During SPAWN’s recent appeal last month of a permit authorizing parcel owner Israel Saban to build a 1,400-square-foot home in the valley, the county ruled that evaluating the past, present and future cumulative impacts of projects would be impractical, and supervisors unanimously approved the permit after lashing out against SPAWN for bringing the appeal. It remains to be seen how SPAWN will respond, given that one of the lawsuits brought by the group succeeded in bringing a two-year moratorium on building in the valley from 2012 to 2014.

“We’re still considering what our next steps are,” said Todd Steiner, SPAWN’s executive director. “We haven’t made a decision yet. It’s unfortunate that the county is continuing to issue permits without doing the proper environmental review.”

Though Mr. Steiner said he was pleased with the county’s decision to reach a settlement agreement, he criticized the county for its alleged attempts to skirt public-disclosure law. “We would like the county to understand the law and follow it,” he said. 

Months prior to the ordinance’s passage, the county received a letter from the state’s Fair Political Practices Commission informing Mr. Kinsey and Ms. Rice that they could not participate in drafting the ordinance because they owned property within 500 feet from certain set-back boundaries defined in the ordinance. Mr. Schnapf’s concern was that these supervisors may have continued to participate in subcommittee meetings where the ordinance was revised even after the commission’s letter was sent, in violation of the state’s conflict-of-interest rules.

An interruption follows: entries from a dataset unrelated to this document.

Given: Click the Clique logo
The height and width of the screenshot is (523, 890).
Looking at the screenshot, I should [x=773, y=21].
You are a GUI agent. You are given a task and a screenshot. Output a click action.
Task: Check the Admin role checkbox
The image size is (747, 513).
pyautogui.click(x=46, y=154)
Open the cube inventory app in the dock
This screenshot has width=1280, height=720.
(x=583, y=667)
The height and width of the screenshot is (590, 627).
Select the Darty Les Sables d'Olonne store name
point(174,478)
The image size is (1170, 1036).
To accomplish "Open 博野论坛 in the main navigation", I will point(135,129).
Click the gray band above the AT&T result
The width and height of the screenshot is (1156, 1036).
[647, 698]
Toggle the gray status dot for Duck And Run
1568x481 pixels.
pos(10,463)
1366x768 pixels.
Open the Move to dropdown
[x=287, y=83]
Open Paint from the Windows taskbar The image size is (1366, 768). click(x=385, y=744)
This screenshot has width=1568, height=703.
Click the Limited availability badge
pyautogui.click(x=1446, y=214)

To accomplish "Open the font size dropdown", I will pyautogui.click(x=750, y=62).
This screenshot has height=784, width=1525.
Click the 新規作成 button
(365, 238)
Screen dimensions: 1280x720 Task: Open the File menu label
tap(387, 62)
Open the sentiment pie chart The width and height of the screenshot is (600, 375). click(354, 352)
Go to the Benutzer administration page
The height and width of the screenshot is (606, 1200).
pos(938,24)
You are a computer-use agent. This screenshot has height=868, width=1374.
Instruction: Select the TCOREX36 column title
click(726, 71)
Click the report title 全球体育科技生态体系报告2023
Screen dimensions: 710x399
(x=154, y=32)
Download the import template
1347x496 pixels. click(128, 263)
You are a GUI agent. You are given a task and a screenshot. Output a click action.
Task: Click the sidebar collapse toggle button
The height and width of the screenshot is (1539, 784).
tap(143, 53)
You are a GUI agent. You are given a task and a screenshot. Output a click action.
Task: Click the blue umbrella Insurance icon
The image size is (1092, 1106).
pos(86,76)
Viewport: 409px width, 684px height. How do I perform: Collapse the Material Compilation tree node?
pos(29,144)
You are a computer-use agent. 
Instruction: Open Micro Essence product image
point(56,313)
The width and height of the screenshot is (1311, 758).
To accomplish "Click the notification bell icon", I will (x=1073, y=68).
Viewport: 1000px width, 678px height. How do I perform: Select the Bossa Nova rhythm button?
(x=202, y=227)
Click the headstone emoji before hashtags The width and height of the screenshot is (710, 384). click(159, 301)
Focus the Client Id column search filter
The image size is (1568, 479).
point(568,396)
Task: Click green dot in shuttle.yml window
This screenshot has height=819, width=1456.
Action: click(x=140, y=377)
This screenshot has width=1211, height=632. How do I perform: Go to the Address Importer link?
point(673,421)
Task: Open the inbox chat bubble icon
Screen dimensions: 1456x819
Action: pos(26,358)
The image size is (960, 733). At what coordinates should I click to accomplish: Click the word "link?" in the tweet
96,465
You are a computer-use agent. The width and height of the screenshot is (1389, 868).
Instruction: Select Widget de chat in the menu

In his tentative ruling, Judge Haakenson stated that the county had provided several handwritten and typed notes composed by Ms. Rice and Mr. Kinsey, none of which were dated or given proper context for why they were composed. The judge went on to require dates and context be supplied to show that the supervisors did not participate in subcommittee meetings after receiving the commission’s letter.

Mr. Schnapf said that he has not yet received any documents from the county. He also stressed that both Ms. Rice and Mr. Kinsey submitted court declarations that stated they had destroyed their notes.

“So in the end there may not be much left,” Mr. Schnapf wrote in an email. “The county’s destruction of documents is a sore point with me because I had asked them to ensure that documents were preserved, and [county counsel] wrote me saying that the county was not destroying any documents.”

Since the settlement agreement, the county has remained steadfast in its view that there was no wrongdoing on the part of either Mr. Kinsey, who represents West Marin, or Ms. Rice.  (Mr. Kinsey referred the Light’s questions about the case to the county’s counsel.) Nor has the county admitted that its decision not to disclose certain documents was improper.

“We don’t agree that anything was improperly withheld,” said Steve Perl, a county counsel. “Whether there were further meetings of the subcommittee after we received the letter, I can’t say.”

In its defense before Judge Haakenson, the county cited government code that allows for public agencies to withhold documents from the public on the basis of attorney-client privilege. The county also argued that disclosing documents would impede officials from engaging in “candid discussion” of issues and that it would be in the public’s best interest to withhold, rather than disclose documents. But Judge Haakenson, in his tentative ruling, found that the county had not offered sufficient proof of the public’s interest in non-disclosure, and ordered the county to provide clarification.

Meanwhile, SPAWN is still waiting for the county to draft a supplemental environmental impact report that would effectively replace the annulled ordinance. In 2014, a California appeals court lifted the valley’s two-year building moratorium, but did so pending that the county would pledge to draft the impact report. The deputy director of the community development agency, Tom Lai, said that the county is reviewing a proposal from a consultant to conduct the supplement, but the contract is not yet finalized.

“The [court] basically handed the county their heads on a platter,” Mr. Steiner said. “They continue to believe they didn’t do anything wrong, even after a judge told them they’ve done something wrong.”